# Instruções e requisitos
Responda às perguntas sobre o excerto acerca do zodíaco chinês:
1. Que animal do zodíaco é Lai Yong?
2. Em que ano nasceu Bernardo e sob que elemento?
3. O que fazem ambos face ao que vão descobrindo?

# Excerto fornecido
Ao modo da velha China trocamos dados sobre os nossos signos, identificamo-nos, descobrimo-nos pelos animais do zodíaco chinês que estão por detrás do ano emque nascemos e que, quase de certeza, nos condicionam as vidas e nos fazem ser o que somos. Recordamos qualidades, esquecemos, por completo, os muitos defeitos.

 Lai Yong é Cabra, um animal simpático, de bom coração que irradia vontade de viver,

Bernardo nasceu no ano privilegiado do Porco Dourado, sob o elemento Fogo, tem por isso um ror de qualidades. É generoso e honesto, por muitas voltas que a vida dê, o dinheiro não lhe costuma faltar, é sensual e corajoso. 

Sorrimos ambos face ao que vamos descobrindo. Não será difícil a aceitação de um pelo outro. Sabemos que temos quase tudo para entendimentos sinuosos mas sublimados, para nos darmos bem porque deverão existir baús e baús de compatibilidades e interesses comuns.

Dados de localização para capturas de ecrã:
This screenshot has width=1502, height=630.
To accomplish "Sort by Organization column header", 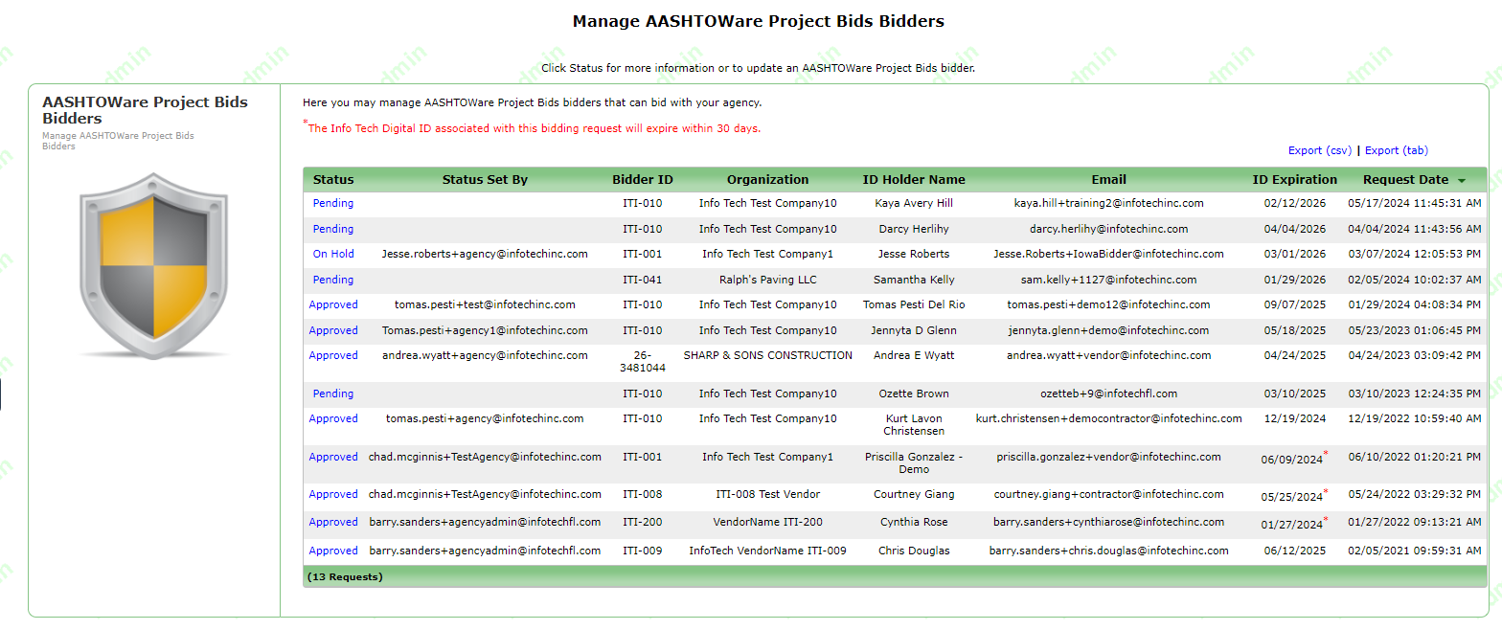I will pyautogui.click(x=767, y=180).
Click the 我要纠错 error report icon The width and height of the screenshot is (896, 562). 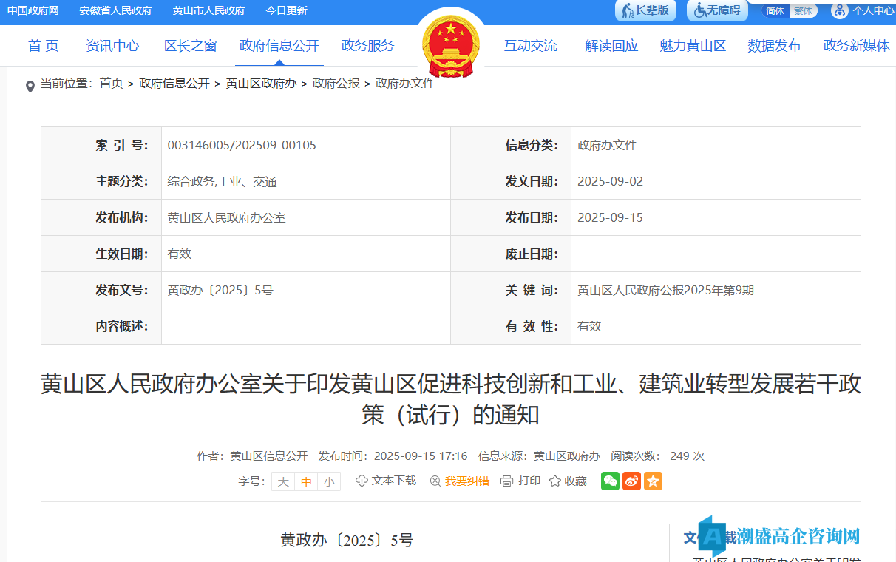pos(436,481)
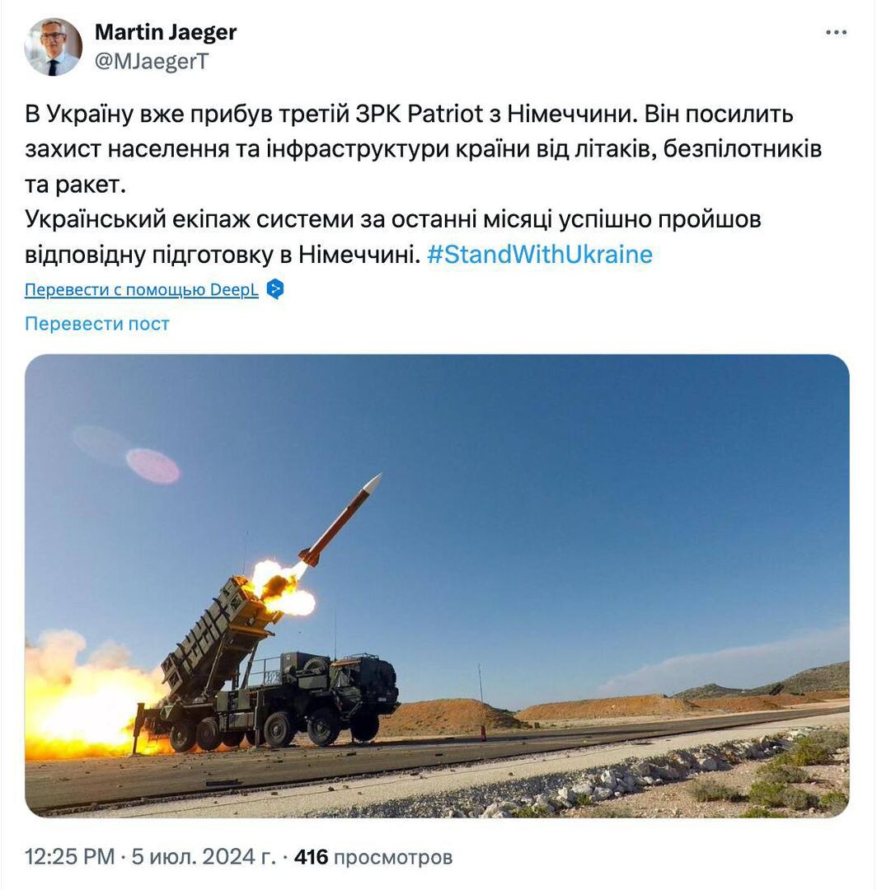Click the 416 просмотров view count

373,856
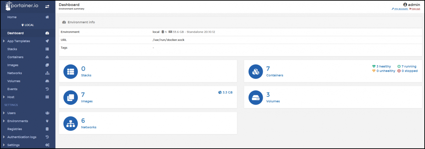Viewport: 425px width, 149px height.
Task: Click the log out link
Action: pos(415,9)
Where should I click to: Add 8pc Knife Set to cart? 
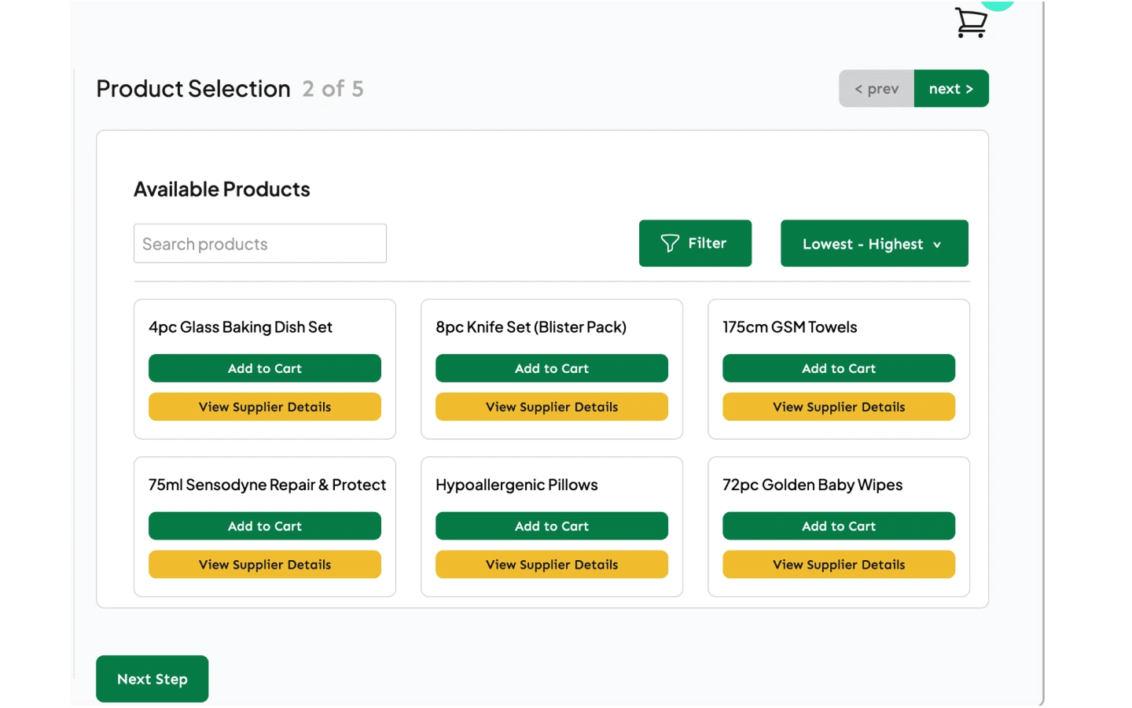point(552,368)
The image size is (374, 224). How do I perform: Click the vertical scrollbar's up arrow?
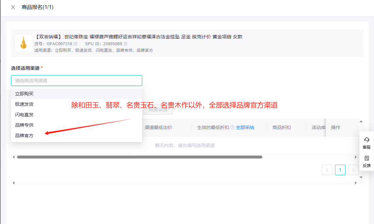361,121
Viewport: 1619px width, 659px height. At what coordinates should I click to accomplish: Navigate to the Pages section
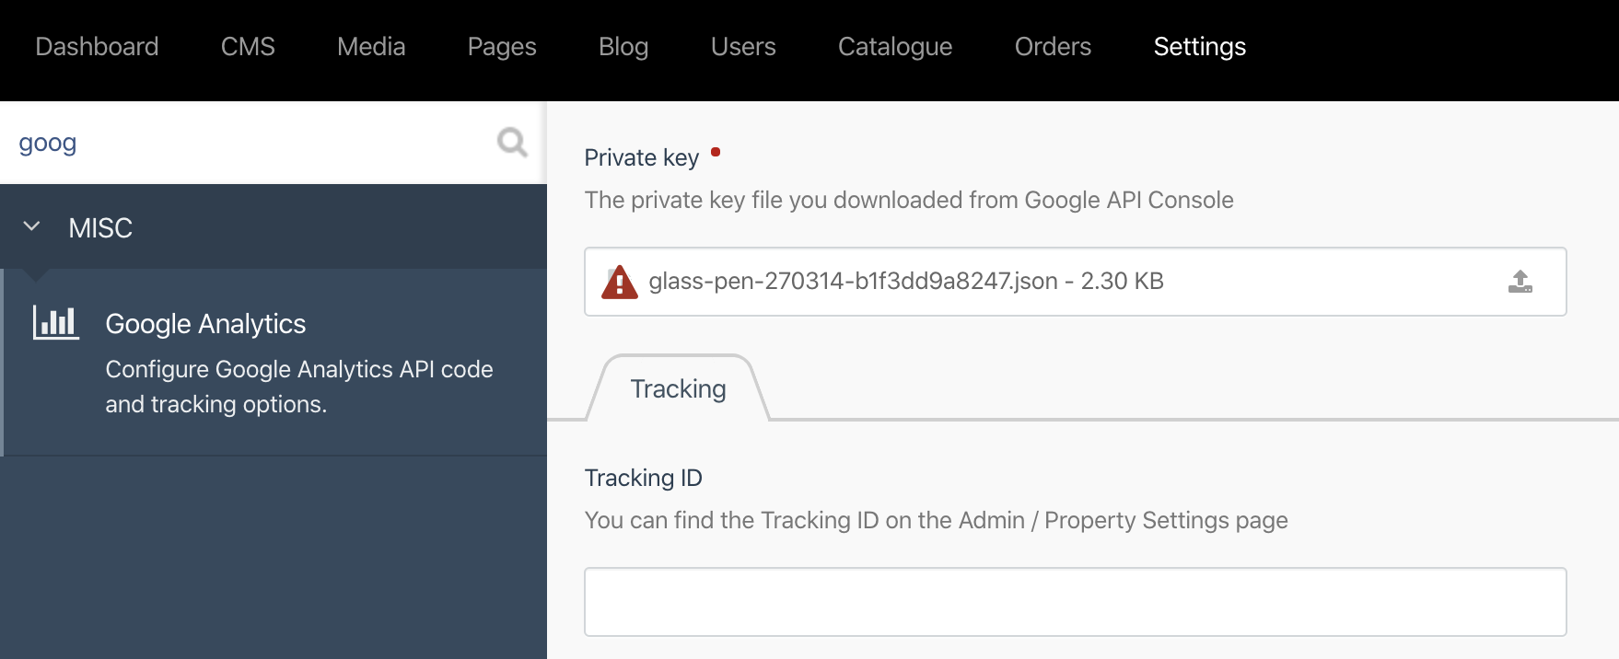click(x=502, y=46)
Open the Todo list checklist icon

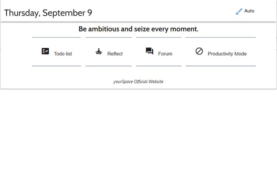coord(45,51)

# Resposta ao problema
1. Cabra.
2. No ano do Porco Dourado, sob o elemento Fogo.
3. Sorriem.